### Given text
-=-=-=-=-

This attitude of service as exemplified in the life of Elisha was known far and wide. He was the servants’ hero. His work is known by the servants of the king of Israel (2 King 3:11), by the captive maid in Syria (2 King 5:2) and also by the servants of the king of Syria (2 King 6:12). It seems that the servants everywhere knew all about Elisha and they spoke highly of him.

But not only did the servants know about Elisha, he knew about them too. Servants are important throughout Elisha’s ministry and particularly in his miracles. A widow woman refers to herself as Elisha’s handmaid (2 King 4:2) and speaks of her late husband as the servant of Elisha (2 King 4:1 twice). Elisha responds and multiplies oil to pay the widow’s debt.

Elisha heeds the advice of his servant Gehazi and grants a son to the woman of Shunem (2 King 4:14). Gehazi is sent to raise the Shunammite’s son (4:31) and later to share the good news that life has been restored (4:36). Elisha’s servant makes pottage for the sons of the prophets (4:38) and is involved in miraculously feeding 100 men on another occasion (4:43). The healing of Naaman would never have taken place if it wasn’t for the sage advice of his servants (5:13), and in 2 Kings 6 Elisha performs a miracle solely for the benefit of his servant (v13–18).

-=-=-=-=-

### Supplied records
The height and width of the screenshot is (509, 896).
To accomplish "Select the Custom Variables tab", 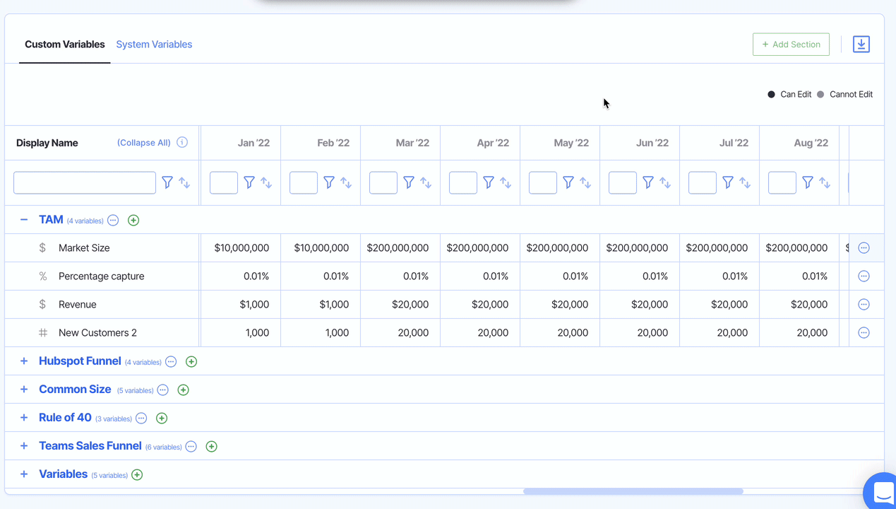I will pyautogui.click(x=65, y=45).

-=-=-=-=-

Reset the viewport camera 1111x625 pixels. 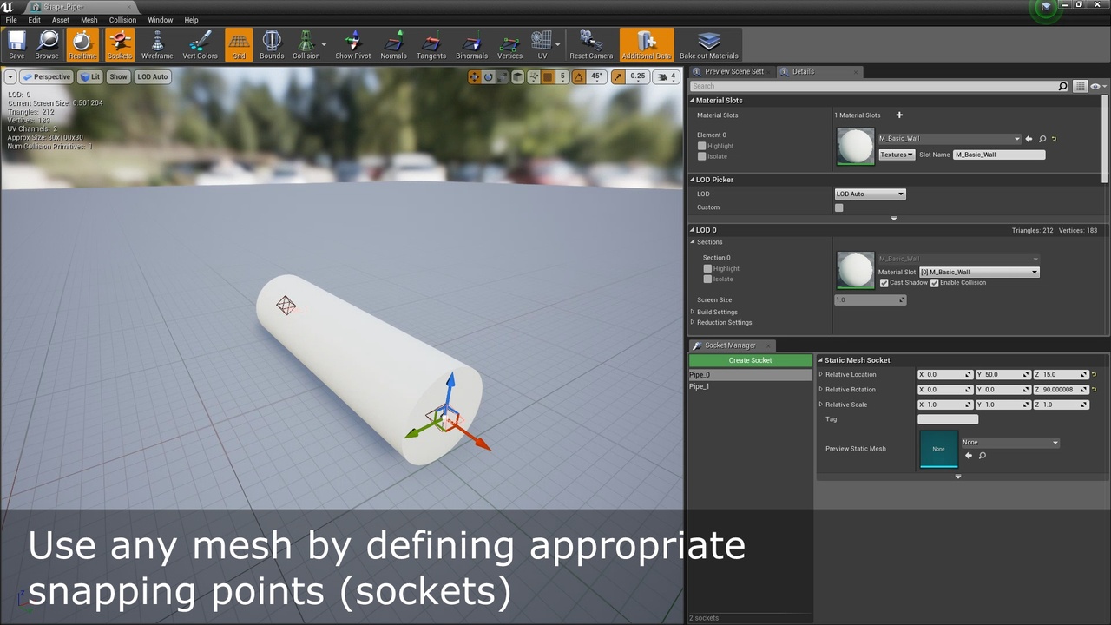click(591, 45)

-=-=-=-=-

### Set of tasks
**A.** Using the passage on Elisha, say whether each statement agrees with it, answering yes or no and quoting the deciding words of the passage exactly: (i) A widow woman calls herself Elisha's handmaid. (ii) Elisha's servant is involved in miraculously feeding 200 men. (iii) The servants everywhere spoke poorly of Elisha.
**B.** Please reproduce the passage on Elisha from "But not only" up to and including "the widow’s debt.".
**C.** According to the passage on Elisha, whose advice does Elisha heed when he grants a son to the woman of Shunem?
The data are not needed here.

### Task solutions
**A.**
(i) Yes: "A widow woman refers to herself as Elisha’s handmaid"
(ii) No: "is involved in miraculously feeding 100 men on another occasion"
(iii) No: "they spoke highly of him"

**B.**
But not only did the servants know about Elisha, he knew about them too. Servants are important throughout Elisha’s ministry and particularly in his miracles. A widow woman refers to herself as Elisha’s handmaid (2 King 4:2) and speaks of her late husband as the servant of Elisha (2 King 4:1 twice). Elisha responds and multiplies oil to pay the widow’s debt.

**C.** The advice of his servant Gehazi.